Best-selling author Jeannette Walls spoke in Charlotte today, dispensing pearls of wisdom gleaned from a lifetime that has taken her from homeless child to national gossip columnist to inspirational speaker.
Walls’s memoir “The Glass Castle” spent 100 weeks on the New York Times’ Best Seller list. She was a gossip columnist for MSNBC.com from 1998 until 2007.
More than 1,000 people gathered at the Westin uptown to hear her speak at the Urban Ministry Center’s “True Blessings” lunch. She told stories about her hard-luck childhood, her shame as an adult in having a homeless mother and what she has learned from her journey.
A few of her stories:
- Her father, an alcoholic who never fared too well, always promised her and her siblings that some day he would build them a glass castle.
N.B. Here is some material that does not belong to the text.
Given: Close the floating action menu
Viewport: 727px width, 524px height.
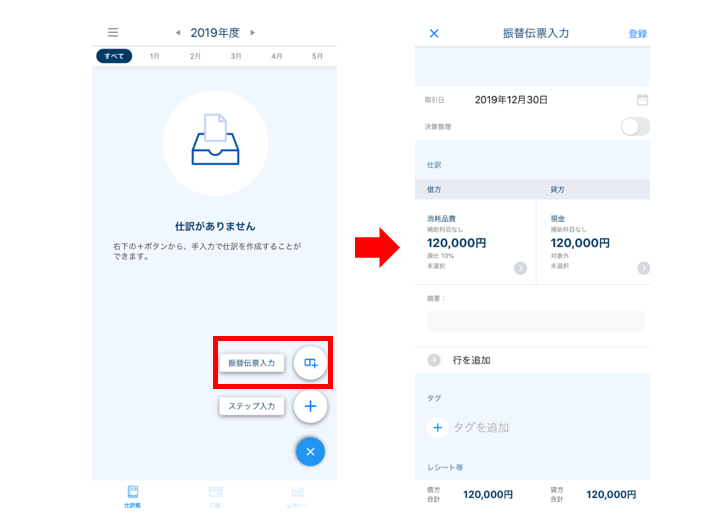Looking at the screenshot, I should 310,452.
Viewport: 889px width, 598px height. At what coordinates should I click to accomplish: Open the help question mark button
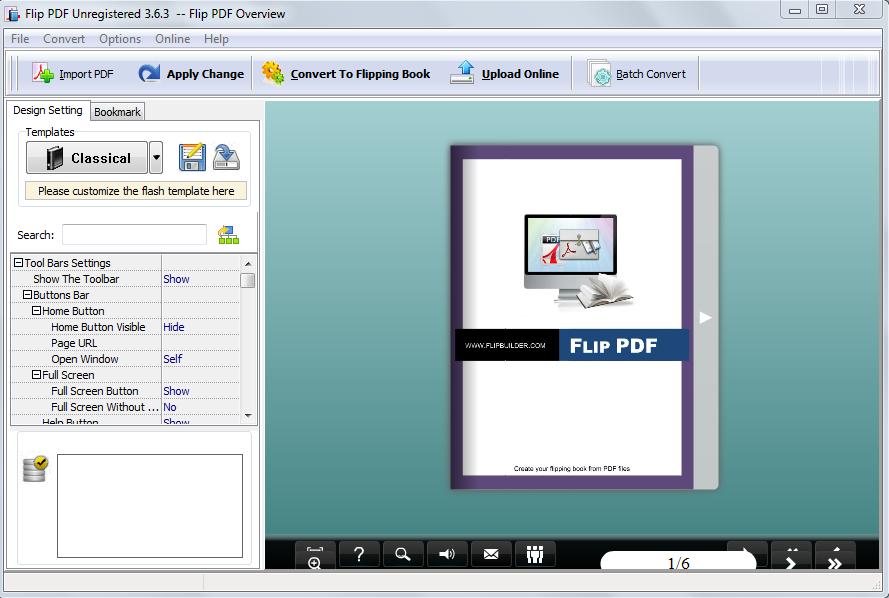pyautogui.click(x=359, y=554)
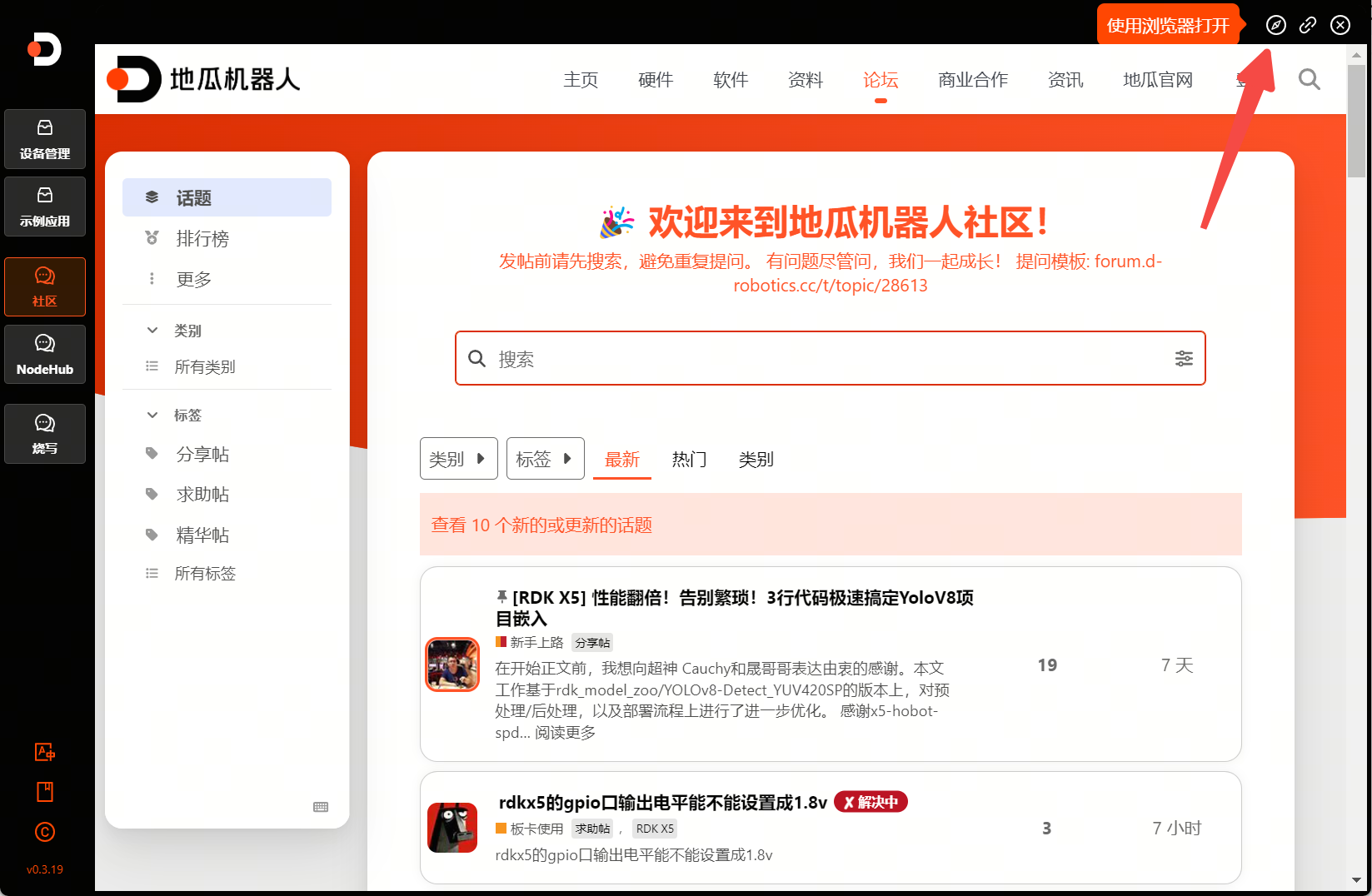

She could look at that as just another of his unfulfilled promises. Instead, she’s grateful that her father provided something more valuable than the castle itself: Hope. She always had that hope and a dream, more than other kids in her situation had.
- One night she told her father she was scared of the monster under her bed. Instead of reassuring her, he told her to come hunting with him for it. He got a knife and she got a toy weapon and they went searching everywhere for it. Never found it. It must have run away. The lesson: “Dad told me to face my fears. If you look your demon in the eyes he really can’t hurt you.” Later, her demon was her own past. “Put a harness on your demon and make it work for you,” she said.
- Her mother fell off a horse one day and told her how great that was. Walls was confused. Anyone can ride, her mother said. It’s when we fall that we find what we’re made of. “There’s no shame in falling,” Walls said. “You have to get up.”